Problem to work on: Would you repeat all the lines below, exactly as they stand?

Dataset items
-=-=-

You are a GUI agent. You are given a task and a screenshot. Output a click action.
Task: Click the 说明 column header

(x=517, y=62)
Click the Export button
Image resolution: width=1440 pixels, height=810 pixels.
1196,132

-=-=-

Exercise result:
You are a GUI agent. You are given a task and a screenshot. Output a click action.
Task: Click the 说明 column header

(x=517, y=62)
Click the Export button
Image resolution: width=1440 pixels, height=810 pixels.
1196,132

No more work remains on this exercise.